List every image file name that appears in the forum thread below.

▸ Document extract
>> Start
Not Wile E. enough

Discussion in 'Varminter & Hunting Forum' started by Toby Bradshaw, Mar 22, 2016.

  1. Toby Bradshaw

    Toby Bradshaw Gold $$ Contributor

    Joined:
    Oct 31, 2008
    Messages:
    1,273
    On my way back from Austin TX to the Pacific Northwest I drove through some good-looking public land in SE NM. The short, sparse mesquite is quite a contrast to the Great Basin/Columbia Basin sagebrush that I normally hunt. I stopped in at Big 5 and bought a 4-day NM hunting license ($43). I had time to make one stand this evening, starting the FOXPRO just as the sun was setting (63F and calm). The coyotes in NM must be starving, despite a healthy population of black-tailed jackrabbits, because this female pup showed up in less than 3 minutes. She saw me swivel the rifle towards her as she stood facing me, and turned to run just as I touched the Jewell trigger. The 40gr NBT hit her right where the spine meets the pelvis, breaking her back, exploding her kidney (massive blood loss), and dropping her on the spot -- 79 yards from my stand under a mesquite.

    coyote kill 61.JPG

    coyote kill 61 entrance wound.JPG
     
    DHuffman likes this.
  2. Toby Bradshaw

    Toby Bradshaw Gold $$ Contributor

    Joined:
    Oct 31, 2008
    Messages:
    1,273
    You never know what will show up to "bay bee cottontail". At 75 yards the 40gr NBT from my 22BR is going about 3700 fps, scattering skunk parts across the landscape.

    striped skunk kill 1.JPG
     
  3. Toby Bradshaw

    Toby Bradshaw Gold $$ Contributor

    Joined:
    Oct 31, 2008
    Messages:
    1,273
    It was foggy this morning in SE NM, but at least the wind was minimal for a change. My boots and pant legs got soaked from the heavy dew on the way to my stand. I set up the Bog-Pod next to a short mesquite bush and put the FOXPRO downhill about 50 yards away at the top of a shallow draw where I expected coyotes to approach. This young adult male got to the caller within a minute -- he must have been very close when I started calling. I could barely see his outline through the fog even though he was only 112 yards away. The 40gr NBT broke his left front leg at the elbow and blew some bullet and bone fragments into his chest cavity, but it took a second shot to put him down for good even though he never moved from the spot where I shot him.

    I'm getting a little spoiled in New Mexico, with such short wait times for the coyotes. :)
>> End
▸ Dataset excerpt
>> Start
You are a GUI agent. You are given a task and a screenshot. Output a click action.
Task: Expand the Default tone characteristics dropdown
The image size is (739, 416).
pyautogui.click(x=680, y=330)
>> End
▸ Task solution
- coyote kill 61.JPG
- coyote kill 61 entrance wound.JPG
- striped skunk kill 1.JPG